А ну стой, хотел сказать Димон, но когда открыл рот, чтобы произнести первое «а», понял, что челюсть, язык, связки — всё ослабло так, что он вряд ли сможет это сделать. Подъязычье наполнилось какой-то холодной, неприятной, как глицерин, слюной, кровь отлила от головы так, что затылок замлел. Ощущение было сродни тому, когда долго лежишь на надувном матрасе на спине, на волнах, а потом пытаешься сесть.

Дурное ощущение.

— Да стой ты, — сказал он всё-таки одеревеневшим языком.

Кирюха развернулся к нему. Димка посмотрел прямо на него и понял.

Кирюха застегнул кофту, спускаясь в погреб, но Димон ведь помнил.

У кофты была красная изнанка, красная.

А у этой, видимая через не до конца застёгнутый воротник — синяя. Такая же, как лицевая сторона.

Димон выдохнул и посмотрел человеку в лицо. Он даже не заметил, когда начал пятиться.

— Димон, ты чего? — спросил человек. — Это же я.
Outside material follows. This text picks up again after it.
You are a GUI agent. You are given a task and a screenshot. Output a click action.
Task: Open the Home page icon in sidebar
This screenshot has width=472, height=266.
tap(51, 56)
Он улыбался, как Кирюха, только дольше. Он говорил, как Кирюха, только медленнее. Он был одет как Кирюха, только изнанка его спортивной кофты оказалась не того цвета.

Это не с Кирюхой что-то случилось, пока он оставался один в погребе, это был вообще не он.

Затылок и спина заледенели.

— Иди сюда, Димка, — энергично, уверенно сказал человек. С чуть растерянной усмешкой в конце, как полагалось, чуть дрогнувшим голосом, как надо бы, но Димка ему не поверил.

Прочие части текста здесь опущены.